----- Extracted information -----

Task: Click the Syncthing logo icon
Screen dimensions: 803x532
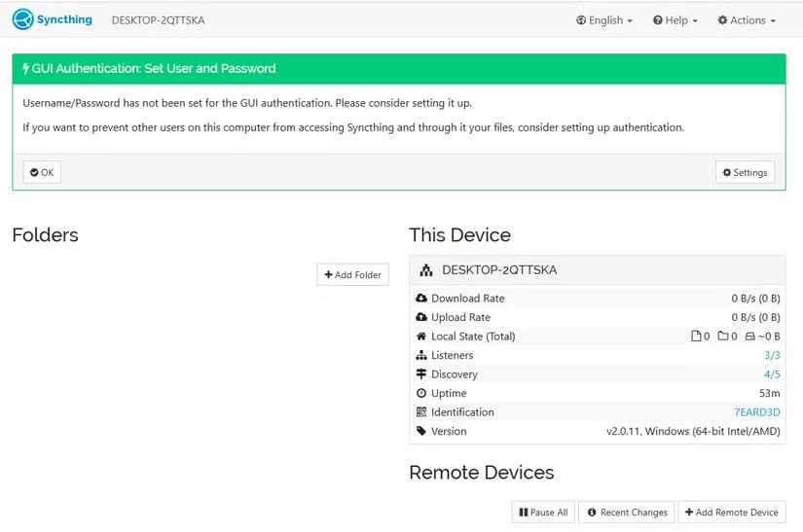Action: click(x=23, y=19)

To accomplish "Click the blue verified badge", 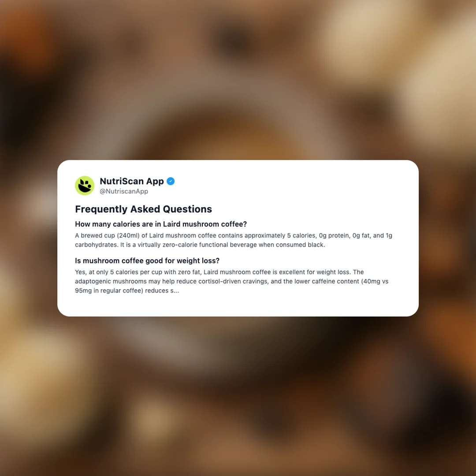I will [171, 181].
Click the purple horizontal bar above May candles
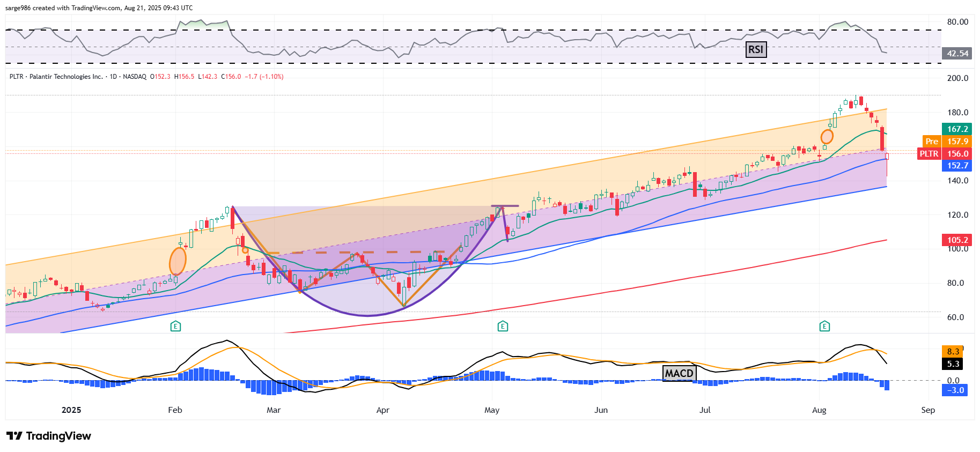This screenshot has width=980, height=452. [x=505, y=206]
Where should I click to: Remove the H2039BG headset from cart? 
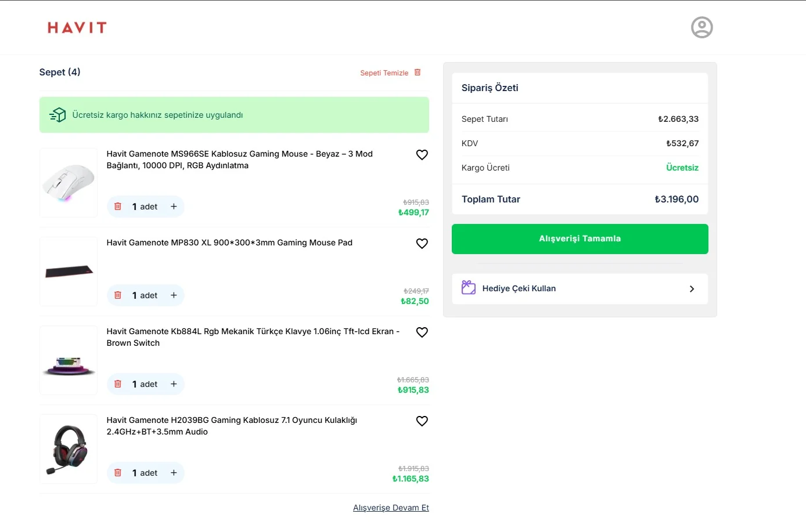pos(118,473)
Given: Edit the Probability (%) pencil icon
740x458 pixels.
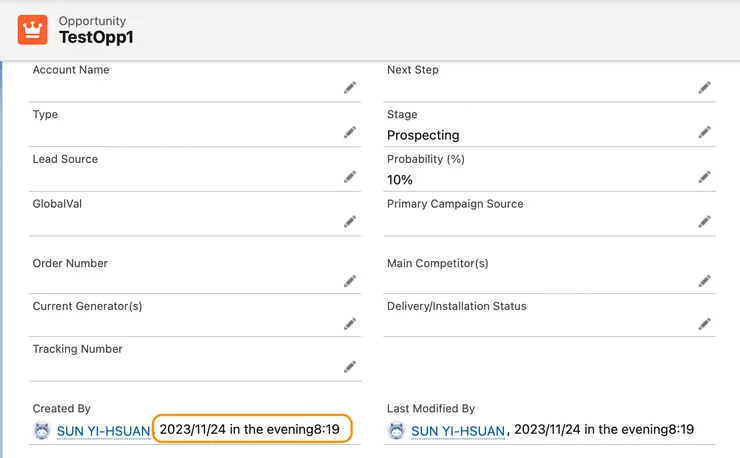Looking at the screenshot, I should 704,177.
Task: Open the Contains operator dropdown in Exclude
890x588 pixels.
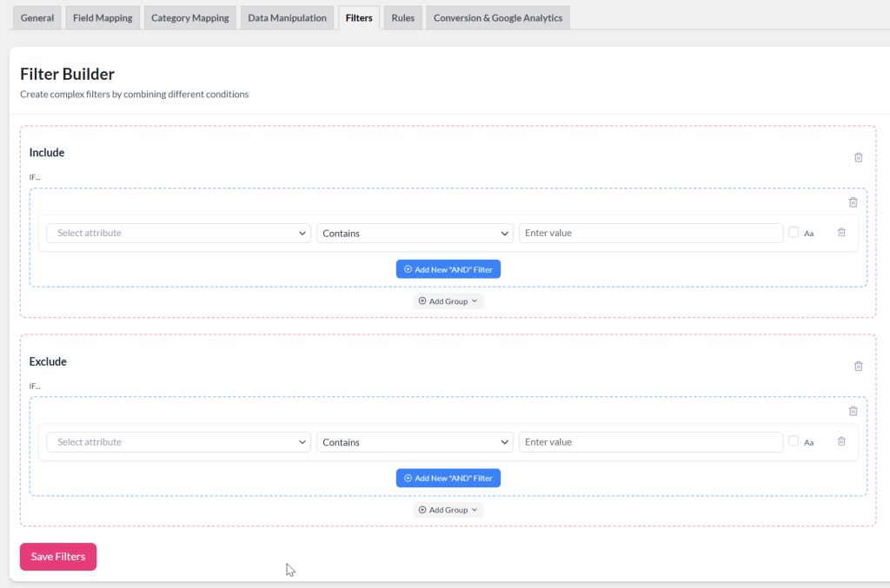Action: pos(415,441)
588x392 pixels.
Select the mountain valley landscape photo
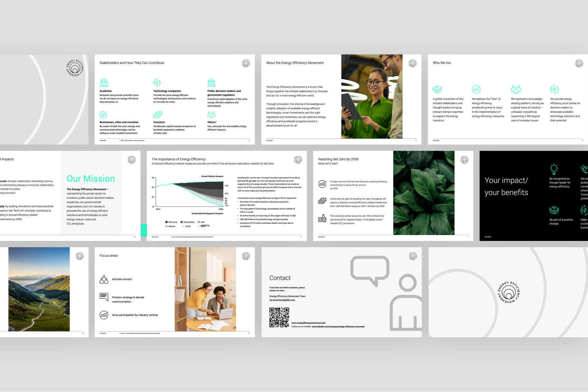(39, 289)
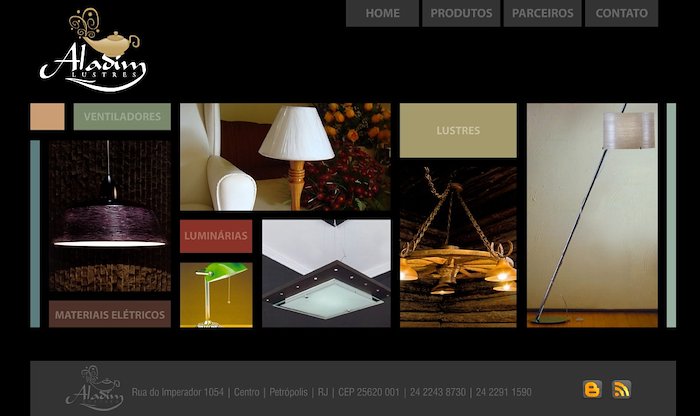Open the Blogger icon in footer
The image size is (700, 416).
[x=592, y=389]
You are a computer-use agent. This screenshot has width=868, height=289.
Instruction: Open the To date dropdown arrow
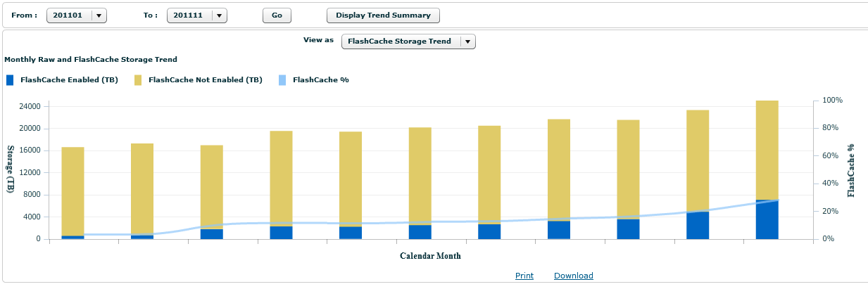[x=219, y=15]
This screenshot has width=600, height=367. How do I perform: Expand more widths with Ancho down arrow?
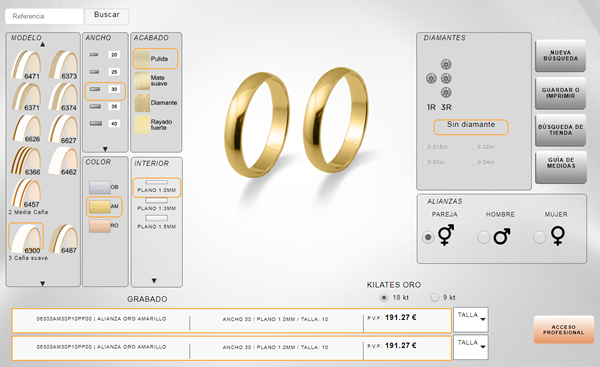point(105,149)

-----

• **What to work on**
Take the line containing "Where should I" and every line after it to the end of the records, and restate them verbatim, with no pictures.

• **Answer to this problem**
Where should I click to: Remove the H2039BG headset from cart? 
pos(118,473)
Given: Edit the Probability (%) pencil icon
740x458 pixels.
Looking at the screenshot, I should 704,177.
Task: Open the Contains operator dropdown in Exclude
890x588 pixels.
Action: pos(415,441)
588x392 pixels.
Select the mountain valley landscape photo
(39, 289)
Open the Blogger icon in footer
The image size is (700, 416).
[x=592, y=389]
You are a computer-use agent. This screenshot has width=868, height=289.
Instruction: Open the To date dropdown arrow
[x=219, y=15]
This screenshot has width=600, height=367. How do I perform: Expand more widths with Ancho down arrow?
point(105,149)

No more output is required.